Segment Start: Exercise material

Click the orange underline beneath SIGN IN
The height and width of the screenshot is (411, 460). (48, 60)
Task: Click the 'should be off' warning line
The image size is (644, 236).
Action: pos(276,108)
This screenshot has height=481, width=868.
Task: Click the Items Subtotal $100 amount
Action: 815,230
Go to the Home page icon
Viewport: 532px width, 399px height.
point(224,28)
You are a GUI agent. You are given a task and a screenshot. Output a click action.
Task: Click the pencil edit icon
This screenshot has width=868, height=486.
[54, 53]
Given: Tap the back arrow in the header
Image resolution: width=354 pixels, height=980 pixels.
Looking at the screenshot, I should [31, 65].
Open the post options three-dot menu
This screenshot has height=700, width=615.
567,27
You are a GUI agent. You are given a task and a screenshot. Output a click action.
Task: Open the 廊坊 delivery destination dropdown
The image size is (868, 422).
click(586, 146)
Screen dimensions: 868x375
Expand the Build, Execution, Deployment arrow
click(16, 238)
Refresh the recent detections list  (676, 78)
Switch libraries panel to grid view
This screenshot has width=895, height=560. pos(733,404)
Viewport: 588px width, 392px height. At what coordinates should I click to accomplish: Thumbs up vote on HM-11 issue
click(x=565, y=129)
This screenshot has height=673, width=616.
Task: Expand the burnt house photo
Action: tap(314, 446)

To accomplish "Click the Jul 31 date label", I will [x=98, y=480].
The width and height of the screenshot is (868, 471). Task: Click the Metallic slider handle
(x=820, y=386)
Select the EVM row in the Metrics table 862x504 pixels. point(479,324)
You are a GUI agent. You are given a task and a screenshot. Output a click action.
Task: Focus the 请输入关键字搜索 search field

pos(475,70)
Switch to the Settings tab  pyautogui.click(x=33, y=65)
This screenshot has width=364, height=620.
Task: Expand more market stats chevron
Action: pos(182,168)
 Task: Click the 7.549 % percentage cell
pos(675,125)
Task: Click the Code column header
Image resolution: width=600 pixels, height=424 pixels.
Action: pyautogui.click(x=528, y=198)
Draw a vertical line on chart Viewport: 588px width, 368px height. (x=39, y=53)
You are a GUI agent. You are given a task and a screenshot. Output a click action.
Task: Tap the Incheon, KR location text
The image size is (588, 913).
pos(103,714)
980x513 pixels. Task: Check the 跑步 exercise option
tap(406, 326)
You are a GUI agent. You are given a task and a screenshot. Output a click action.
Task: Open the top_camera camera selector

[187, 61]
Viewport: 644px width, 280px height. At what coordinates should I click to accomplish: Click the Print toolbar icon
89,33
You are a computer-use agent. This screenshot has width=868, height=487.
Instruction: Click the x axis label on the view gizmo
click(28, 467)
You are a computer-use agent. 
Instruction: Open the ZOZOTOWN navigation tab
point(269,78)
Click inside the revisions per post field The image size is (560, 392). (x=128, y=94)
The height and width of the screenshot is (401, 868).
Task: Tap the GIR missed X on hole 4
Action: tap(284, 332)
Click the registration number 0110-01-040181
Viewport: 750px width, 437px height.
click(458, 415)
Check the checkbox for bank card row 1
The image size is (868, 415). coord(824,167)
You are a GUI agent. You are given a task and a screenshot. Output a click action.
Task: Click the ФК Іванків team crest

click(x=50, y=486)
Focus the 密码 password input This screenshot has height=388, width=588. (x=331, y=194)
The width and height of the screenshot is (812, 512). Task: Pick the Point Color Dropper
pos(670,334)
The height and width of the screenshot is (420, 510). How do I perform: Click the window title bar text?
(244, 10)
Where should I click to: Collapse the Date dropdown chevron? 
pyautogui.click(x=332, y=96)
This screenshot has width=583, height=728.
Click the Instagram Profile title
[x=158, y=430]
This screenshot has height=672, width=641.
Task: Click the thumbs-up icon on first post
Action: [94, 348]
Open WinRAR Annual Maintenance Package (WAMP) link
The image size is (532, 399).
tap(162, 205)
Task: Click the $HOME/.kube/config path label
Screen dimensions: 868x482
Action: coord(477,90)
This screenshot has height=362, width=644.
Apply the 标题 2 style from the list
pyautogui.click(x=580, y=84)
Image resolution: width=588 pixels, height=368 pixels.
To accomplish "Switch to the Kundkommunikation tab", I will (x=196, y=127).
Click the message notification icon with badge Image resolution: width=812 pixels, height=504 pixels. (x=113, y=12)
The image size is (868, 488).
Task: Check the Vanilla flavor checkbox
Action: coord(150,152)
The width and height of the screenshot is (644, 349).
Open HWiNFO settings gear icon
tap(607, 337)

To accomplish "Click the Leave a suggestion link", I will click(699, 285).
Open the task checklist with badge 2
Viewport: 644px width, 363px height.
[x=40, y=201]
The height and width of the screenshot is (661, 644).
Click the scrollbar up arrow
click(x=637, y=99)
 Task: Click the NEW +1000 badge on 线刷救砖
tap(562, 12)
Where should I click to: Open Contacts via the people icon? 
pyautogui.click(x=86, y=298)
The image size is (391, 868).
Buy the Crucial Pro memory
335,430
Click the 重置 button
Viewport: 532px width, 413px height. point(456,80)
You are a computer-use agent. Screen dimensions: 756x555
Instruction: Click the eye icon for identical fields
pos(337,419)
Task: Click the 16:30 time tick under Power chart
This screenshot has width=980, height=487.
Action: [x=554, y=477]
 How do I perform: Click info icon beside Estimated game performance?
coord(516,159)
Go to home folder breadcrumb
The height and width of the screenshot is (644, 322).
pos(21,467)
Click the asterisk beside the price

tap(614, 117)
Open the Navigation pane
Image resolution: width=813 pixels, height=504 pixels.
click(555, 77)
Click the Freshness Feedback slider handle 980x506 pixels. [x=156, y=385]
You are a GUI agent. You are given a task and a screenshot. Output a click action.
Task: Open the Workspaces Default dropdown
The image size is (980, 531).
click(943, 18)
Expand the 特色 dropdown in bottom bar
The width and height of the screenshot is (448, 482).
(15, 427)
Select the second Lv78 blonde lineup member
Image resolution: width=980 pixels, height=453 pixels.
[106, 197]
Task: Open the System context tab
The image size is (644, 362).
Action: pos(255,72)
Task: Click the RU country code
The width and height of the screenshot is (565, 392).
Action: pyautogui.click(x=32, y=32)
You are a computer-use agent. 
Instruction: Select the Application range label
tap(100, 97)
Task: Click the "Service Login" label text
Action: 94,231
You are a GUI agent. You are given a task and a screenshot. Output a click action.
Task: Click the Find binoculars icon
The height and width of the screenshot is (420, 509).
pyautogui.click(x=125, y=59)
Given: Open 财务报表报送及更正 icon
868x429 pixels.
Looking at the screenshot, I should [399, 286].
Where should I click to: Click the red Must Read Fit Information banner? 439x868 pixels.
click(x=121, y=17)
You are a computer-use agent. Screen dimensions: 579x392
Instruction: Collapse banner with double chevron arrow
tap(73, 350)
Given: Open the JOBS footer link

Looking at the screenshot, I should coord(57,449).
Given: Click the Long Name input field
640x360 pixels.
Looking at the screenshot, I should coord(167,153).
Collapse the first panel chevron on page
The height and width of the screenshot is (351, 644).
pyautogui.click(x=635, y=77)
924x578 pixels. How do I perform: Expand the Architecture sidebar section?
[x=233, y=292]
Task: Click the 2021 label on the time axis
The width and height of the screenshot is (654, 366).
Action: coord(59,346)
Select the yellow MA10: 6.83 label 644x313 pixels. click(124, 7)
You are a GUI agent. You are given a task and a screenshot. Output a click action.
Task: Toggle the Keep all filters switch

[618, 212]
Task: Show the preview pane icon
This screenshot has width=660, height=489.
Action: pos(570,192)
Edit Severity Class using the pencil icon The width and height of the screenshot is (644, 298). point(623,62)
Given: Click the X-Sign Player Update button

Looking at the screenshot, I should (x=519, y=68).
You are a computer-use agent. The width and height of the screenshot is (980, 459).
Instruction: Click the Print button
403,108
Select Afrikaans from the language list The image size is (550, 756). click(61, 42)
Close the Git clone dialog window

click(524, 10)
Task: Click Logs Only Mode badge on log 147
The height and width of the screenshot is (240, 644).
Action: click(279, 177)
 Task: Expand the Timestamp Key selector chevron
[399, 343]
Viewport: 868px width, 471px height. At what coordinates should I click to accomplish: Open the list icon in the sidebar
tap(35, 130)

Segment End: Exercise material

From the opening line of the data above, please print each line as written up to and including the line that contains "Task: Click the 'should be off' warning line", and nothing more.

Click the orange underline beneath SIGN IN
The height and width of the screenshot is (411, 460). (48, 60)
Task: Click the 'should be off' warning line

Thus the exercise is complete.